Pour comprendre rapidement
- Bloquer les appels indésirables : Utilisez les filtres natifs d’iOS et Android pour rejeter automatiquement les appels non sollicités.
- Liste d’opposition : Inscrivez-vous à Bloctel pour limiter le démarchage téléphonique, mais sachez que les appels étrangers ou certains organismes restent possibles.
- Application bloquer appels : Les apps communautaires comme Truecaller sont efficaces mais peuvent impacter la protection vie privée si elles accèdent à vos contacts.
- Signalement spam : Envoyez les numéros indésirables au 33700 pour contribuer à la lutte collective contre le spam vocal.
- Astuces anti-spam : Activez les plages de ne pas déranger et méfiez-vous du spoofing, qui falsifie l’origine des appels.

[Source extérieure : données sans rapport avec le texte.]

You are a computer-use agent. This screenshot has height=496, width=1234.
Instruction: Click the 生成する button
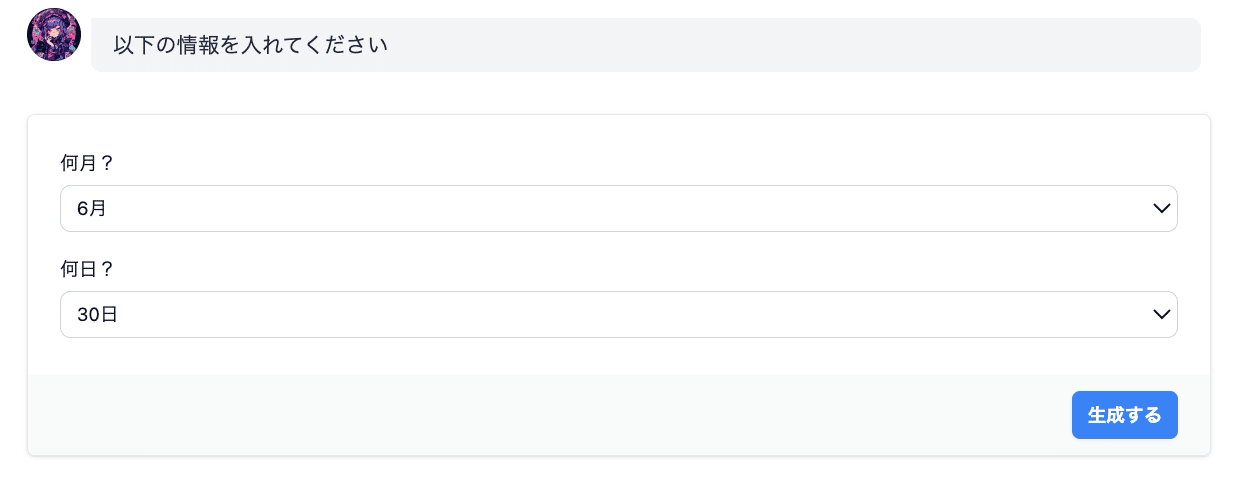coord(1124,415)
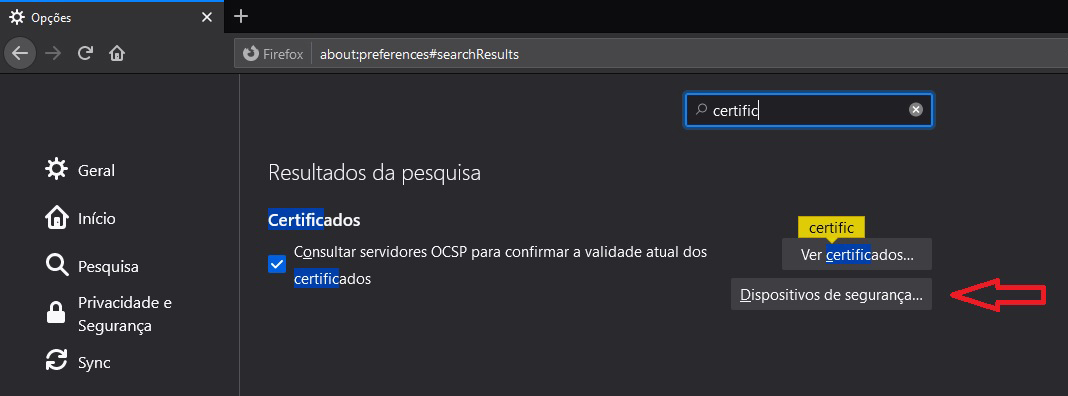
Task: Open the Dispositivos de segurança button
Action: (831, 294)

Autrefois, le téléphone sonnait rarement. Un bruit discret dans l’entrée, un numéro connu affiché, une conversation attendue. Aujourd’hui, chaque vibration peut cacher une intrusion : appel masqué, numéro inconnu, sonnerie fantôme. Le calme a cédé la place à un flux incessant de sollicitations non sollicitées. Et derrière chaque appel indésirable, une petite partie de notre tranquillité s’érode. Revenir à ce silence perdu ? C’est possible – mais il faut savoir choisir ses armes.
Les outils natifs pour bloquer les appels indésirables
Configuration du filtrage sur Android et iOS
Les smartphones modernes intègrent des fonctions de filtrage antispam directement dans leurs réglages. Sur iPhone, l’option Silence unknown callers (silence pour les appelants inconnus) permet de rejeter automatiquement les appels provenant de numéros absents du carnet d’adresses. Ces appels sont redirigés vers la messagerie sans sonnerie, évitant les interruptions intempestives. Les contacts inconnus peuvent toujours laisser un message, mais vous décidez quand y répondre.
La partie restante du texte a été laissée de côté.